Не то чтобы Гаррисон полагал, будто то, что делал его отец в Цинциннати, могло бы возместить его прежние проступки. Но теперь он видел, что отец мог так думать.
– Вы взяли все, что хотели?
Гаррисон, кажется, услышал ее вопрос, но не знал, что ответить. Нет, он взял далеко не все, что хотел. Не хватало некоторых ответов на вопросы об отце. Все еще оставалось его состояние. Оставались пятнадцать лет жизни, в течение которых он мог быть частью его жизни, однако не был ею. И наконец, было еще кое-что, чего он хотел и что сводило его с ума больше всего.
Грейс Самнер.
Путешествие в Цинциннати открыло ему глаза на многое из того, что касалось отца, и во многом изменило мнение о ней. Многие ребята из бейсбольной команды выказывали искреннюю привязанность к ней, и даже когда она, набравшись смелости, изображала тренера соперников, покатывались со смеху, несмотря на то что видели эту пародию добрую дюжину раз. Она остановилась купить штук пятьдесят пончиков, когда они отправились навестить ветеранов в госпитале, персонал встретил их с благодарностью и теплой улыбкой. Стало ясно, пока жила здесь, она делала это постоянно. Придя в приют для бездомных, она поздоровалась, дружески ударив кулаками, с полудюжиной мужчин, успела поинтересоваться у каждого, как дела. Более того, с неподдельным интересом выслушала ответ каждого из них.
Сегодня она хотела отвести Гаррисона в место под названием «Мундроп». Что-то подсказывало ему, что и там найдется немало тех, кто ее знает. И они будут так же обожать ее, как и все остальные в этом городе. По крайней мере, так ему казалось.
Он задумался о некоем Девоне, чье имя уже не однажды за сегодняшний день всплывало в разговорах и всегда в негативном свете. Всякий раз, прежде чем поспешно сменить тему разговора, Грейси отвечала одно и то же: «Это в прошлом». Но как это могло быть в прошлом, если все продолжали интересоваться этим?
– Гаррисон?
И только в эту секунду он осознал, что не ответил, все ли он взял, что хотел, из камеры хранения.
– Пока да. За остальным вернусь, как только смогу.

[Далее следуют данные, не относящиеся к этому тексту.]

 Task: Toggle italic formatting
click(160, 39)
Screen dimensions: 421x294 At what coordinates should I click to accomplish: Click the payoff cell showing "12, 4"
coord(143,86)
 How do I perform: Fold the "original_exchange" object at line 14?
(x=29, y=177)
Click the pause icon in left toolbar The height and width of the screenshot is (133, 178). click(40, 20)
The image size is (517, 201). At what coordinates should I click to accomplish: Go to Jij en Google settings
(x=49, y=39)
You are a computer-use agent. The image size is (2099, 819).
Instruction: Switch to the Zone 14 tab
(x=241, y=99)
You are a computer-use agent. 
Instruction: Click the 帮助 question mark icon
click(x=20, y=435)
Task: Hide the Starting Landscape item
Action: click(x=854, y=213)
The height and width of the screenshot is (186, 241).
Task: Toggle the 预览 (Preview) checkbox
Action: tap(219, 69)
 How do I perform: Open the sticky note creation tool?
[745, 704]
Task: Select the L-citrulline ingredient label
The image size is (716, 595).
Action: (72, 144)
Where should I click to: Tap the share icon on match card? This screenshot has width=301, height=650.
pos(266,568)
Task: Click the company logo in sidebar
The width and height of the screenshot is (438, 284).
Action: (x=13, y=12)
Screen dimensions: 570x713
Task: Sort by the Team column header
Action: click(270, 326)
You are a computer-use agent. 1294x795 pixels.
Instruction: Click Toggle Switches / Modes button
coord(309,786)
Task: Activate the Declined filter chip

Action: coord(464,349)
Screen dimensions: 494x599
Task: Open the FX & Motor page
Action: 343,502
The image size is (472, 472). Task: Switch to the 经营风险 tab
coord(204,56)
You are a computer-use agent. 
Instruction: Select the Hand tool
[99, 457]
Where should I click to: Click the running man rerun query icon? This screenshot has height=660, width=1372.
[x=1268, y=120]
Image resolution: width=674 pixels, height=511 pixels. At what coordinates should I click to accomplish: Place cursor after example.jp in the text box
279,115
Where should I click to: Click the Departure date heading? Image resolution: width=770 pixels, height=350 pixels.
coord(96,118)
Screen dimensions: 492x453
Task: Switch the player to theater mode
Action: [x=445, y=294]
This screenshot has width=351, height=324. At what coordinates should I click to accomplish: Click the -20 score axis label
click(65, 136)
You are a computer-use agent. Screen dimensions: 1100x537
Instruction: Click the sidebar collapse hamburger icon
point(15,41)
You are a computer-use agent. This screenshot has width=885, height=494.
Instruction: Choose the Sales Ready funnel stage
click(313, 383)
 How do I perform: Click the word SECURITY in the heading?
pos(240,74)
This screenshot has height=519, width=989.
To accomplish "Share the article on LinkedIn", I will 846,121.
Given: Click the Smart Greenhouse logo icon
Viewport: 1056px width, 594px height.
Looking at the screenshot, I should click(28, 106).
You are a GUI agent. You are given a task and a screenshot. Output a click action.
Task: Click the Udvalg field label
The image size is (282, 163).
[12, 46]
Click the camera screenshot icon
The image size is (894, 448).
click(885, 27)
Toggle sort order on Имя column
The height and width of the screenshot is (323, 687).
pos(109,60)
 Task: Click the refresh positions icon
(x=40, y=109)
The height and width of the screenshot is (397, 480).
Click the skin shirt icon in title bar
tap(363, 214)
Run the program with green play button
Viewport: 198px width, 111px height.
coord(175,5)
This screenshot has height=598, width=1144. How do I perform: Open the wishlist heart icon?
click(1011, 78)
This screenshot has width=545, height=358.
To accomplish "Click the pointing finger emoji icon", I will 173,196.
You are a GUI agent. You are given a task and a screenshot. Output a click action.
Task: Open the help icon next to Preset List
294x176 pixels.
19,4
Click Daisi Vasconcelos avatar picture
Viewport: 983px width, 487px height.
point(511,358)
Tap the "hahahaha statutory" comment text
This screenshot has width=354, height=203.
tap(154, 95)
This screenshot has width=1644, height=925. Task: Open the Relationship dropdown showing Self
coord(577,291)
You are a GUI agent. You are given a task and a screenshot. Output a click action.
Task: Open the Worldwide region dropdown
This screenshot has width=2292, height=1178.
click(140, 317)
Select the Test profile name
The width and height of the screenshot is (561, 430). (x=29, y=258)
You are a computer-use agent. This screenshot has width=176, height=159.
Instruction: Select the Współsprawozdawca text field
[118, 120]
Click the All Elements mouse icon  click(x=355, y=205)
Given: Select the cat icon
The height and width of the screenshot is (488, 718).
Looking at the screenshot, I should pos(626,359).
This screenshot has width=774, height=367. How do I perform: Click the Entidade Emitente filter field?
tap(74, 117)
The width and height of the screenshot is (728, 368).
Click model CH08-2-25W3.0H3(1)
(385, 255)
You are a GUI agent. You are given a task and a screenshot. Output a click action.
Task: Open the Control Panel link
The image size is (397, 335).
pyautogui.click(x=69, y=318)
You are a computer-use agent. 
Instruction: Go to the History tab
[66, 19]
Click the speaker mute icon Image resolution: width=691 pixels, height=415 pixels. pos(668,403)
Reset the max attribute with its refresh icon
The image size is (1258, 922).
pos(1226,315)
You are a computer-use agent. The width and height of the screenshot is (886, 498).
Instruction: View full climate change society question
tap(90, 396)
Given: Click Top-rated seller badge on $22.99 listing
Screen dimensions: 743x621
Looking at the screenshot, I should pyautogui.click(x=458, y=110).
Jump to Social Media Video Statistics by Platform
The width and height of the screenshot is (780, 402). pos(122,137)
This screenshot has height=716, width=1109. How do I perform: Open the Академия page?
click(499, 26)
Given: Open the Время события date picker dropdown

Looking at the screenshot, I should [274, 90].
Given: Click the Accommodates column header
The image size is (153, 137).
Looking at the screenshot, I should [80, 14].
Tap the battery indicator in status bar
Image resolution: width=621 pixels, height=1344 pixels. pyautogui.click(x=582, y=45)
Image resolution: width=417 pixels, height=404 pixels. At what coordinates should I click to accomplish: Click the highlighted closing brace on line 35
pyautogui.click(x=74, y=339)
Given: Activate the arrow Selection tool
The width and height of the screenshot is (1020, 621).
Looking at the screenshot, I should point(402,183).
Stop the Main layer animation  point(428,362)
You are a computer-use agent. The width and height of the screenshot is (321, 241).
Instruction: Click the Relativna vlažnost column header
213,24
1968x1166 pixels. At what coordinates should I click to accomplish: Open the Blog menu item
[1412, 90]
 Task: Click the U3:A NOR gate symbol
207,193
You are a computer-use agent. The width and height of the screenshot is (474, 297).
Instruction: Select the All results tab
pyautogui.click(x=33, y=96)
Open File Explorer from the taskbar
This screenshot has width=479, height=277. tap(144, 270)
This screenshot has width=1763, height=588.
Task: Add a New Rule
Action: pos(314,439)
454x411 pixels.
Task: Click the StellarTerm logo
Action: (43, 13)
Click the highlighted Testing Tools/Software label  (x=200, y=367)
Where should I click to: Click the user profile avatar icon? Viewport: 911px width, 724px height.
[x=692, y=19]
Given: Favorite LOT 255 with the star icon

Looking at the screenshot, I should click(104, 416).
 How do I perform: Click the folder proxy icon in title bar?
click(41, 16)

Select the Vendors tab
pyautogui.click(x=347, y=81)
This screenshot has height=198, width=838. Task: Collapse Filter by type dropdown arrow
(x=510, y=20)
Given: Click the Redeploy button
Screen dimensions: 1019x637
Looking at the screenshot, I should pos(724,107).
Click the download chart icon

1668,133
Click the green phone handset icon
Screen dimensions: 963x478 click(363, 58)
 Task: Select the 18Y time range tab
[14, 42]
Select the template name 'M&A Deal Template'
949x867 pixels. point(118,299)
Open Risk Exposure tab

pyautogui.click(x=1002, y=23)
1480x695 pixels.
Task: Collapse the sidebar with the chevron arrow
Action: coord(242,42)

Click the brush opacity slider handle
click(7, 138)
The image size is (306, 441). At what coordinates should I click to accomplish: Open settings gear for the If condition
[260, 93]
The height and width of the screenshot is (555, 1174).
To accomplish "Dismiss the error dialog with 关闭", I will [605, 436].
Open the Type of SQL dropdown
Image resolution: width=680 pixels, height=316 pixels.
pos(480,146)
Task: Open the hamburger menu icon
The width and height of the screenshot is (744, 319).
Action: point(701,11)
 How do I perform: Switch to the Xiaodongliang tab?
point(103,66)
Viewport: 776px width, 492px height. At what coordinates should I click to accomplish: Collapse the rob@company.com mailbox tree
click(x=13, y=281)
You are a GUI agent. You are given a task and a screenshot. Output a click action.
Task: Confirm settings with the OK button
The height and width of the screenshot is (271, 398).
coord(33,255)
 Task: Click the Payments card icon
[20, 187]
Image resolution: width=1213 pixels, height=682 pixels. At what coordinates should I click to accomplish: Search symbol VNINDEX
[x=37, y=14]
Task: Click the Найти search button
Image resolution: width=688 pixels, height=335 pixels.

Он обернулся и тотчас увидел, как она пытается поднять коробку, слишком широкую, чтобы могла ее ухватить. Она начала невольно отклоняться назад с грузом в руках, Гаррисон схватил коробку за край, что был ближе к нему. Секунду или две они пытались уравновесить коробку, дружно и слаженно поставили ее на место и оказались в непосредственной близости друг к другу, буквально плечом к плечу, не в силах вымолвить и слова, посмотреть друг другу в глаза. Стоило взглядам встретиться, они в ту же секунду отводили взор.
И если прежде в помещении было слегка душновато, сейчас внезапно возникло ощущение настоящей сауны. Гаррисон подумал, что это сравнение крайне неудачное, ведь вместе с ним появились мысли об обнаженных блестящих каплями пота телах, скрытых лишь полотенцами, которые можно снять легким движением руки, и тем самым обнаружить множество других, гораздо более увлекательных способов заставить обнаженные тела покрыться испариной.